### Source text
────────────────────────────────────────

The dust collecting section 22 includes a secondary dust container 68 accumulating the dust discharged from the primary dust container 12 through the dust transfer pipe 25, a secondary electric blower 69 accommodated in the dust collecting section 22 and connected to the secondary dust container 68, and a power cord 29 transmitting electric power from the commercial AC power supply to the secondary electric blower 69 and the charging electrode 3.

The dust collecting section 22 is a box body having a rounded corner rectangular shape, arranged on a rear part of the station 5, and extending upward the base 21. A front wall of the dust collecting section 22 includes an arc-shaped recessed section 71 corresponding to a rear end portion of the autonomous robotic vacuum cleaning unit 2. An inlet of the dust transfer pipe 25 extends from the high floor section 61 of the base 21 to the recessed section 71. In the recessed section 71, a homing detector 72 is provided for detecting whether or not the autonomous robotic vacuum cleaning unit 2 has arrived at the position (home position) where the autonomous robotic vacuum cleaning unit 2 is electrically connected to the charging electrode 3. The homing detector 72 is a so-called object sensor (proximity sensor) detecting a relative distance from the autonomous robotic vacuum cleaning unit 2 by using visible light or infrared rays. The homing detector 72 includes a first sensor 73 detecting the relative distance from the autonomous robotic vacuum cleaning unit 2 in a front direction of the dust collecting section 22 and a second sensor 75 detecting the relative distance from the autonomous robotic vacuum cleaning unit 2 in a height direction of the dust collecting section 22.

The dust collecting section 22 includes a lid 82 covering the secondary dust container 68 accommodated in a body 81. The lid 82 opens or closes a part of, that is, a right half of a ceiling of the dust collecting section 22. The second dust container 68 is arranged below the lid 82.

The charging electrodes 3 are arranged so as to place the inlet of the dust transfer pipe 25 there between. Each of the charging electrodes 3 is arranged on a front of the corresponding right and left edges of the recessed section 71.

FIG. 4 is a longitudinal section illustrating the station of the electric vacuum cleaner according to the embodiment of the present invention.

FIG. 5 is a cross section illustrating the station of the electric vacuum cleaner according to the embodiment of the present invention.

────────────────────────────────────────

Data records
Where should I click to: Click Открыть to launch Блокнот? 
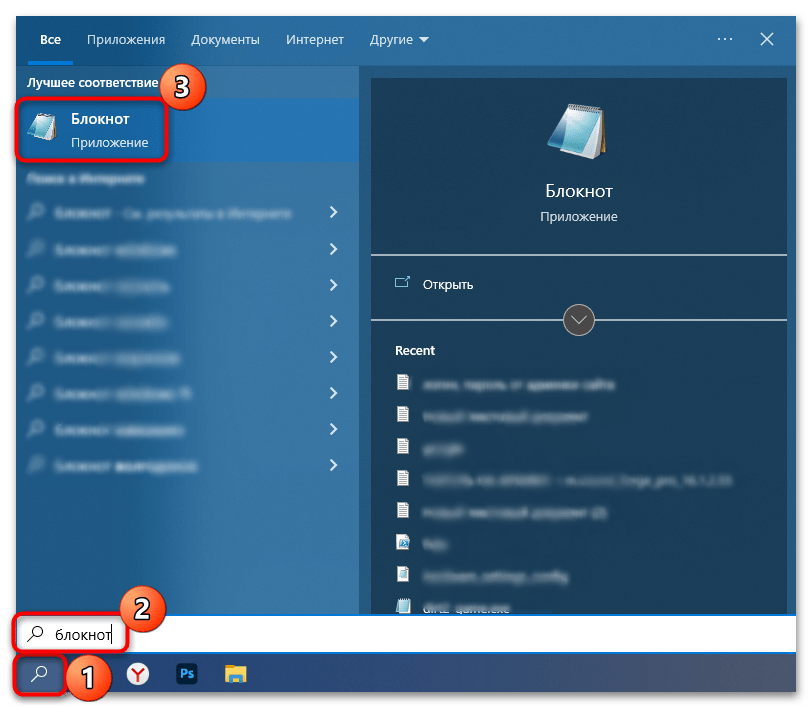[447, 284]
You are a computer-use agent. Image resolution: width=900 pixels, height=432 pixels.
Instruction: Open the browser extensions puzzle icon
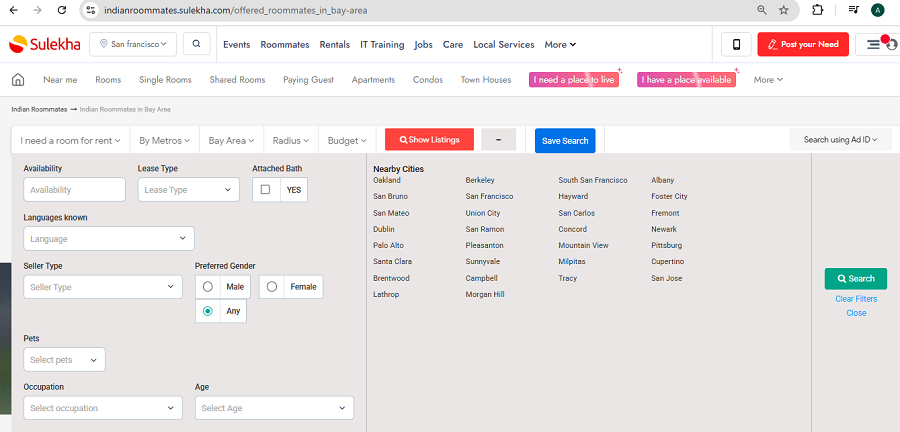click(817, 10)
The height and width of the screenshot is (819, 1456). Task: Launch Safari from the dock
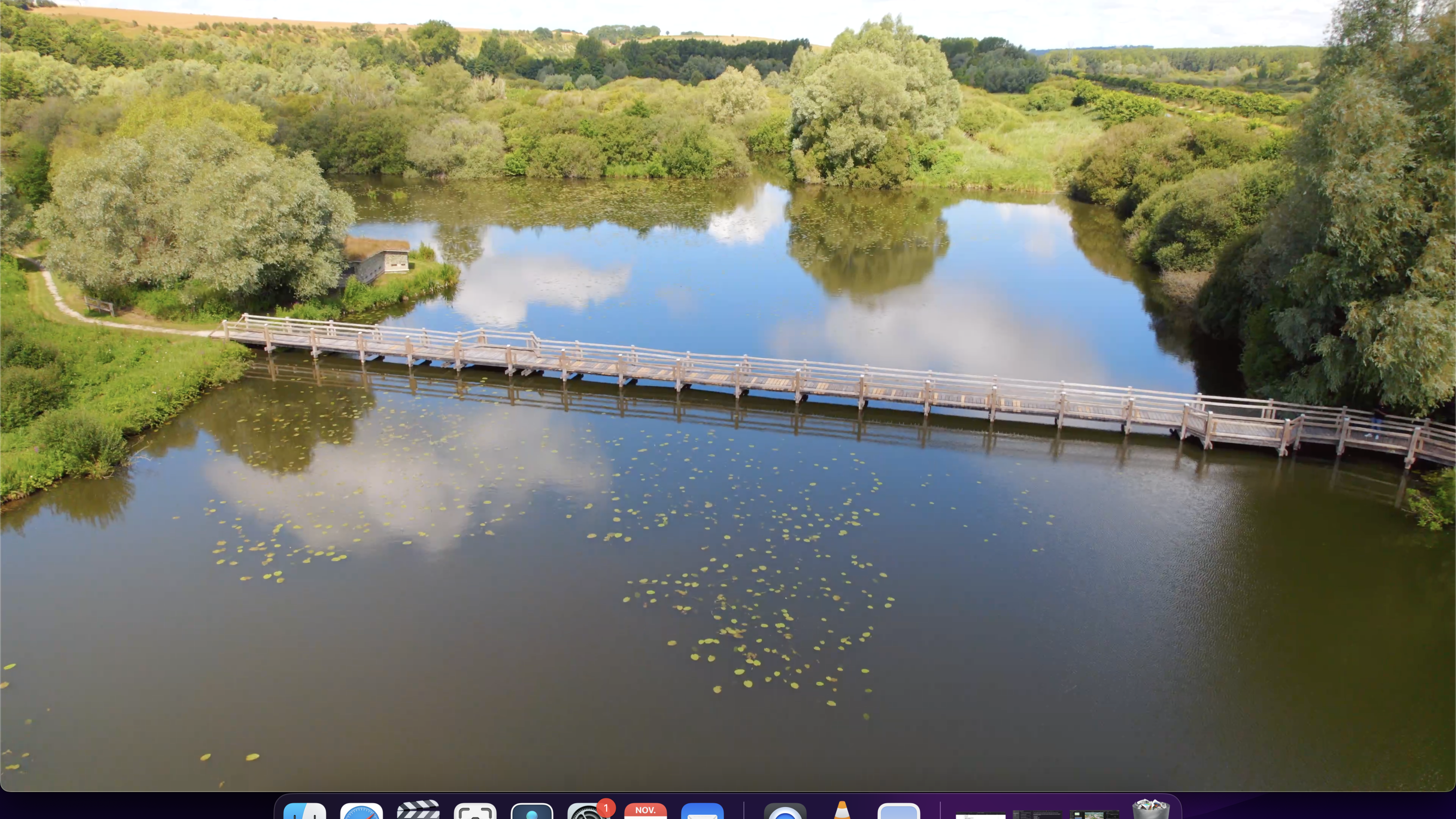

────────────────────────────────────────

### Set tasks
(1) According to the station description, what does the homing detector use to detect its relative distance from the autonomous robotic vacuum cleaning unit?
(2) Summarize the station description in two sentences.
The data records are material separate from the station description.

### Solved tasks
(1) Visible light or infrared rays.

(2) The dust collecting section includes a secondary dust container that collects dust from the primary dust container through a dust transfer pipe, a secondary electric blower, and a power cord that supplies power to the blower and the charging electrode. A homing detector with two sensors in the arc-shaped recessed section detects whether the autonomous robotic vacuum cleaning unit has reached the home position, and the charging electrodes are arranged on either side of the inlet of the dust transfer pipe.